The Free Voice: On Democracy, Culture and the Nation review: Looking through glass

On fake news and the extraordinary dangers we face

April 07, 2018 07:50 pm | Updated 07:50 pm IST

The Free Voice: On Democracy, Culture and the Nation; Ravish Kumar, Speaking Tiger, ₹499.

The Free Voice: On Democracy, Culture and the Nation; Ravish Kumar, Speaking Tiger, ₹499.

In normal times a journalist doing his job should not be singled out for praise. After all, he is just doing his job which is to report and hold the government of the day accountable. But The Free Voice reminds us that we live in extraordinary times when journalists invite abuse — from unidentified leaderless armies who brook no dissent. When religion becomes a marker to be singled out by nameless foot-soldiers who fight on the ground and online, ostensibly to protect the “honour of the country and the honour of those who lead the country.” Where the weapons of war are incendiary tweets, Facebook posts where the lines between the imagined and the real are blurred.

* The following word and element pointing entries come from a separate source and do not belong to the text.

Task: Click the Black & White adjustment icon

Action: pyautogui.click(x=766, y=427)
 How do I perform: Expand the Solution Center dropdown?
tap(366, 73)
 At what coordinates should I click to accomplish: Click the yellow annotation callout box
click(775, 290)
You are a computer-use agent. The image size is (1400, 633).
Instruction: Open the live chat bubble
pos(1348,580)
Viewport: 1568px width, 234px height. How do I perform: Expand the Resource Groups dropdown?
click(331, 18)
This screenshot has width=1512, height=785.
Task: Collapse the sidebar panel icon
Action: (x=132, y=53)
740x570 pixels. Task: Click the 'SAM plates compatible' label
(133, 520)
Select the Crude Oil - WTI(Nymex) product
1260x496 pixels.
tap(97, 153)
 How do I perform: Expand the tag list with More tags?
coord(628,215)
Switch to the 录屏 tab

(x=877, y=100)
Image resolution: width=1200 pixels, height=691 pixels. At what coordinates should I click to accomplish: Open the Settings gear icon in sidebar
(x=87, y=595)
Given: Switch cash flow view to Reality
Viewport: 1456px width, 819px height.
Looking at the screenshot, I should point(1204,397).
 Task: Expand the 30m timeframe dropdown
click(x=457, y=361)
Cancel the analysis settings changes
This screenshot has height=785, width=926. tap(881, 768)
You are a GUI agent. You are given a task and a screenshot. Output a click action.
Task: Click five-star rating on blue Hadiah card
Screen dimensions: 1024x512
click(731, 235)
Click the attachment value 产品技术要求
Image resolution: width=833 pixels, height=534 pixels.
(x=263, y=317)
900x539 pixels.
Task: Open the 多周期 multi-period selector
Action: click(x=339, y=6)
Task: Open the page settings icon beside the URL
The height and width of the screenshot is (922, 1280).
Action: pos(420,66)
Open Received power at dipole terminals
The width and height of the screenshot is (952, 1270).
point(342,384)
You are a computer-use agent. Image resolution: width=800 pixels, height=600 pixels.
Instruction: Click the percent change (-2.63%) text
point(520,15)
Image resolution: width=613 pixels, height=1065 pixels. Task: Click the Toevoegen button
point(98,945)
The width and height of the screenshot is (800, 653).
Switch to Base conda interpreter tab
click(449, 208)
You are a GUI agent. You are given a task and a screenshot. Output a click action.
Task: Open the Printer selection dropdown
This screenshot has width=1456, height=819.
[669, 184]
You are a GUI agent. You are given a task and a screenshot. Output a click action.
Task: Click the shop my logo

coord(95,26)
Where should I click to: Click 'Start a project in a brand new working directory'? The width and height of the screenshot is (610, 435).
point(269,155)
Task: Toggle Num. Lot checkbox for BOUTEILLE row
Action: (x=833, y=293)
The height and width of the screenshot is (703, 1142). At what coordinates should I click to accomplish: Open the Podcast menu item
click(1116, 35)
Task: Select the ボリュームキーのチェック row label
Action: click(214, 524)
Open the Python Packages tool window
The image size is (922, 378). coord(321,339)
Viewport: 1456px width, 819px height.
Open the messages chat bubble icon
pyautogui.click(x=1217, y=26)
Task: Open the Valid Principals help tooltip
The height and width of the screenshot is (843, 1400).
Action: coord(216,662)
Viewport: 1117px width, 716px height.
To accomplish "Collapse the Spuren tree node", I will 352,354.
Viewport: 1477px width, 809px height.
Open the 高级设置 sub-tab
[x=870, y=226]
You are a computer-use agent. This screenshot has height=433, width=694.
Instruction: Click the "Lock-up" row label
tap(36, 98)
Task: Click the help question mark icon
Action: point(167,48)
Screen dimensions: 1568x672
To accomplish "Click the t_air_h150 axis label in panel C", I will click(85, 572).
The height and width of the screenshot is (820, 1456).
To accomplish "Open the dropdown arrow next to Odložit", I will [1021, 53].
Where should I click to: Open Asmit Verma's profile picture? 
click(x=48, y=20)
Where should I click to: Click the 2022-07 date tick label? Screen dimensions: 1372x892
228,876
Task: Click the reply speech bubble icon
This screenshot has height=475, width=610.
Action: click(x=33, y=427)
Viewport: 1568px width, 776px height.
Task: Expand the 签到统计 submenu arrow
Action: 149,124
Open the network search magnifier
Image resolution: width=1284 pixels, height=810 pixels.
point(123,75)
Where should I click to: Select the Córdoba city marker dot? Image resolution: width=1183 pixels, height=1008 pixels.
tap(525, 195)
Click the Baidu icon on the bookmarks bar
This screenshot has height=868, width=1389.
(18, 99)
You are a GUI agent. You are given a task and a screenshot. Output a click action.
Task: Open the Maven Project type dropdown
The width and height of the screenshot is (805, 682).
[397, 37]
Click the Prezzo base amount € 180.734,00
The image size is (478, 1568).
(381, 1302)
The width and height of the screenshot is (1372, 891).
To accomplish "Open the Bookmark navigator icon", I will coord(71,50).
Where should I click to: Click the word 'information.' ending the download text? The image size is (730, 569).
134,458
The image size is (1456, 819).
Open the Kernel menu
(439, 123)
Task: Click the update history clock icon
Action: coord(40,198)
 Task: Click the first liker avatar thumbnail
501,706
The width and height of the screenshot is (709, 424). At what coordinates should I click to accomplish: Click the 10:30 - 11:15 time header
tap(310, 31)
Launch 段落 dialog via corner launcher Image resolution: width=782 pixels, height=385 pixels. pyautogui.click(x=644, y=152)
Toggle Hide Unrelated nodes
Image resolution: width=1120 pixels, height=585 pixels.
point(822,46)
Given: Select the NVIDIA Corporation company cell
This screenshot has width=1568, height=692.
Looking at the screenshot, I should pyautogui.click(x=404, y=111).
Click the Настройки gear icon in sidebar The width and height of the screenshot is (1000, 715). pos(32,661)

Author Ravish Kumar reminds us on every page the dangers that people face today. He poses a simple question: Should you report the truth and run the risk of being dubbed peddler of fake news or should you settle down to being the cheerleader of the Government in power and win praise? In settling down for the former, Kumar puts himself out for being singled out by the government.

It is almost as if we live in a fictional state in a place far, far away, but the reality hits home. In this state of the nation, aided by technology, unnamed armies wage wars on behalf of the government. They are the chief censors whose rallying cry quickly gathers a mob. They are the chief nationalists who wage daily battles and slay imagined enemies of the state. They hunt in packs and take down people. It is an apocalyptic vision of a country where people are at war with each other. The author reminds us of the dangers ahead when he harks back to Hitler and the propaganda machinery which transformed people into willing participants in an imaginary nation-building exercise.

Here too, history is being selectively re-written and figures from the past are appropriated and pitted against each other. Nehru vs Patel. Nehru vs Bose. Nehru vs the current dispensation. A fictional queen versus historical facts. It’s a deliberately muddled state of affairs to keep a nation on edge. The way out suggested by the author is twofold: keep your pen straight and tongue clean.

The only problem with the book is its uneven translation. Despite this, it is a mirror of our times. And these are indeed dangerous times.

The Free Voice: On Democracy, Culture and the Nation ; Ravish Kumar, Speaking Tiger, ₹499.